Comment se poursuit le résumé du film « 56 rue Pigalle » ? Rédigez la suite à partir de sa dernière phrase.

Extrait choisi >>
▬▬▬

•  56 rue Pigalle, Willy Rozier, 1948

    Lors d’une régate, Jean Vigneron va tomber amoureux d’Inès de Montalban, la femme d’un homme d’affaire riche dont il devient du même coup l’ami. Bientôt Inès deviendra sa maitresse, mais cette passion tumultueuse va être perturbée parce que le valet de chambre de Jean a récupéré des lettres compromettantes et veux faire chanter Jean. C’est le mari d’Inès qui lui prête l’argent pour faire face à cette dépense inattendue. Il récupère ses lettres, mais le maître-chanteur est à son tour assassiné par le photographe qui a pris des clichés des lettres. Celui-ci veut à la fois récupérer les lettres et l’argent. Mais le meurtre du valet ne passe pas inaperçu. La police pense que c’est Jean qui en est l’auteur, notamment parce qu’il s’est fait conduire par un chauffeur de taxi au 56 rue Pigalle, domicile du valet. Dès lors Jean est arrêté. Mais le mari d’Inès  va récupérer les lettres auprès du photographe. Au moment du procès, ces lettres vont tomber sous les yeux d’Inès qui décide de témoigner pour sauver Jean. Comprenant que jean est innocent le juge l’élargit et demande à ce qu’on arrête le photographe. Les deux amants vont partir s‘exiler en Afrique. Mais leur relation va devenir de plus en plus difficile, car face à eux-mêmes ils sont poursuivis par les remords.

▬▬▬

Entrées extraites >>
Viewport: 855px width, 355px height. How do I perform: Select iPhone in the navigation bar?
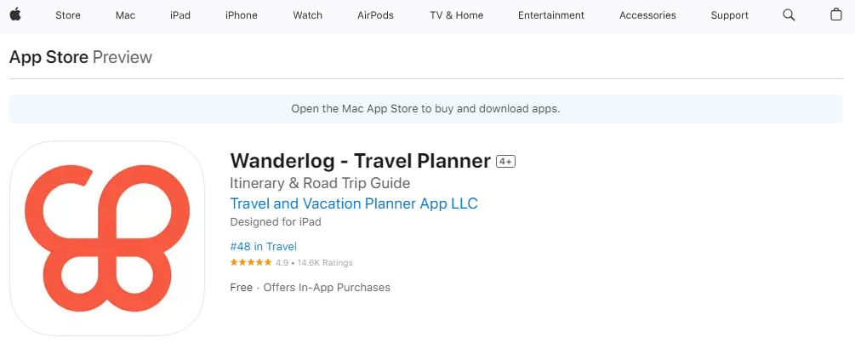click(241, 15)
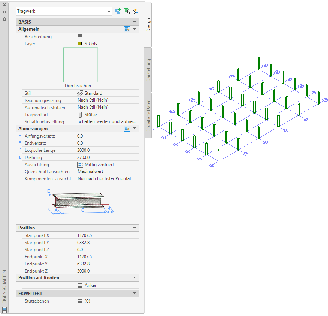The image size is (328, 316).
Task: Click the Stil Standard style icon
Action: pyautogui.click(x=80, y=93)
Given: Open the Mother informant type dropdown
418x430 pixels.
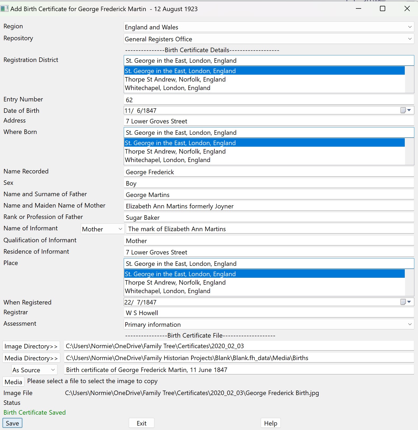Looking at the screenshot, I should 120,229.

▬▬▬

Réponse attendue >>
     56 rue Pigalle, Willy Rozier, 1948 

    Jean Vigneron, architecte de bateau de plaisance est passionné de navigation 

    L’intrigue, sur un scénario de Willy Rozier lui-même, est apparemment banale. Elle peut même apparaître comme surchargée. Mais c’est justement de cette surcharge que surgit l’aspect tragique et désespéré de la passion qui unit Jean et Inès. Les soucis s’accumulent aussi bien comme une forme de punition de l’adultère commis, que comme une fatalité sans issue. Cela va donner un caractère ambigu aux deux héros. Jean est en effet très ami avec Montalban, mais il ne peut renoncer à sa passion pour Inès, quitte à la payer d’un prix excessivement élevé. Il acceptera de tout perdre et de partir vivre dans un grand dénuement en Afrique. Jean et Inès renonceront alors aux conforts de la vie mondaine à laquelle ils étaient habitués à Paris.

     56 rue Pigalle, Willy Rozier, 1948 

    Jean devenu ami avec Montalban partage aussi ses fêtes 

    Les amours de Jean et d’Inès apparaissent alors comme un long chemin de croix, et non comme la recherche du plaisir. Mais le mari d’Inès est lui aussi dans l’ambigüité parce qu’aussi bien il aide Jean, mais il ne peut surmonter sa jalousie. Il sombrera dans les plaisirs frelatés des boîtes de nuit. Même si le film est centré sur Inès et Jean, c’est d’un triangle infernal dont il s’agit. A la fois misérable et plein de grandeur et de renoncement. Cette ligne vénéneuse fait penser à William Irish bien sûr, surtout dans la fin.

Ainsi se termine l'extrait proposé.